Note: DataTrails break the merkle log down into manageable chunks called massifs. Once each massif is full, a new one is started. The filenames are numbered (e.g. 0000000000000000.log, 0000000000000001.log) to indicate order.

The argument --data-local accepts either a single massif file or a directory containing multiple massif files. The event we’re verifying in this example is contained within the first massif.

curl -H "x-ms-blob-type: BlockBlob" -H "x-ms-version: 2019-12-12" https://app.datatrails.ai/verifiabledata/merklelogs/v1/mmrs/tenant/6ea5cd00-c711-3649-6914-7b125928bbb4/0/massifs/0000000000000000.log -o mmr.log

When we run the verify-included command using our local copy of the massif, it will also verify successfully with the outputs matching.

cat event.json | \
    ./veracity \
    --data-local mmr.log \
    --tenant=$PUBLIC_TENANT_ID \
    --loglevel=INFO \
    verify-included
Note: Proof paths shown in the output were complete at time of writing. As the log grows the proof path increases in length. See this article for a deep-dive into our merkle log.
verifying for tenant: tenant/6ea5cd00-c711-3649-6914-7b125928bbb4
verifying: 5772 2889 01917aeb9103048500 publicassets/046ad7b4-dc99-4f90-9511-d2fad2e72bed/events/fef3c753-52e5-406b-8e41-8a36a2cc4818
OK|5772 2889|[c46a47677b043602dba8a9d1db3215207d1e2f4bdbb19bc07592602fa745b3b7, 18b5d6be487dc0b87d14cb7a389a6cf936aab2427dd26c1b230653f692964f06, a68a7678739a2e00431c25bf3d810b4f417830c3a95cfc692e771d6d54e37fa6, 907c561fd157a5a022aa4e42807bfca082c54d98531831847ad5414a1ad2b492, 9dfeaef9e86d6b857170245ec4cfc5d98fea11bba3937e211d134ab548eb743e, 04602adc424529275ce3415d55f31413743b67bf7e7fae03c90b08f1f5422264]

Exploring the Merkle Log

The node command is a convenience function for retrieving the value of a node in the merkle log without needing to download the entire massif. Lets use our example event from earlier, which lives at index 5772 (this works with both --data-local and --data-url.)

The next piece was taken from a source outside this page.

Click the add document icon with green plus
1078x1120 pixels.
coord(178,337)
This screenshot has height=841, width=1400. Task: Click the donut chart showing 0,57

veracity --data-url $DATATRAILS_URL/verifiabledata \
    --tenant=$PUBLIC_TENANT_ID \
    node --mmrindex 5772

The value returned is the hash stored at that node:

26c7061166187363dd156f4f5f1f517a39323af3c70d572de28c5206de160ec2

Leaf nodes in the merkle log contain the hash of the event data (plus some metadata, see this article) while intermediate nodes hash together the content of their left and right children.